Sep 21, 2004 16:49
last night i called erin in a druged up stupor, raving about how i was worring about my little sister and how i wish that the people i couldnt stand werent so much like me, and how i would leave if i had the courage. i talked to her about how i was a faolure as a human being and how i ruined everything for everyone. she tried to reassure me but it didnt work. all i could thin about was i had so far ruined everything good in my life...i never knew i had all that in me, and then i closed my eyes and never slept better...

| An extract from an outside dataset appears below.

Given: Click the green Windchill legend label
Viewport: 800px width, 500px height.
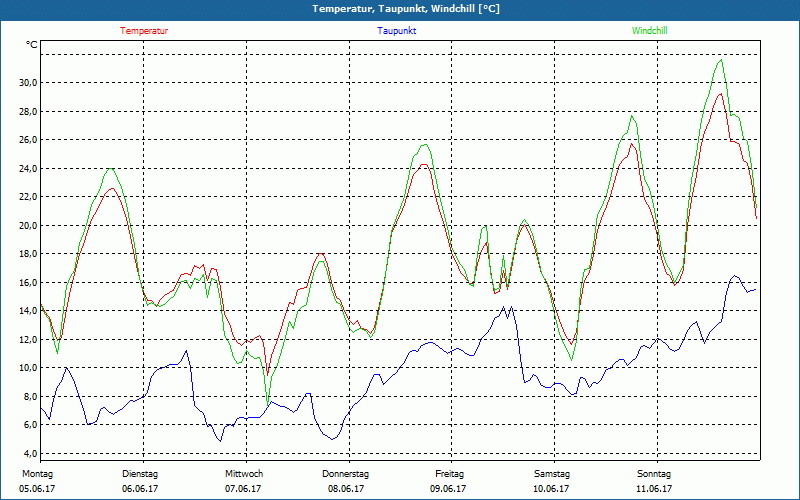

see guys, drugs are good for you. lol.
i suppose im having a hard time grasping my own reality. i love being alive, and i love being happy and looking at the sky and rescuing bugs and eating pie...but i cant help but think that i was never meant for anything more...i was never meant to make an impact on anything. an i have to admit...living a life free of responsability and being "free" just doesnt seem as apealing as it once did. ive decided that i want to help people...not just drill myself into my own self destruction.
however, old habits die hard and the drugs keep coming and the alchohol keeps flowing...i cant say i dont like it. honestly, if i was never meant for anything more than that whats the problem...if it turns out that i was...then at least i felt alive, right?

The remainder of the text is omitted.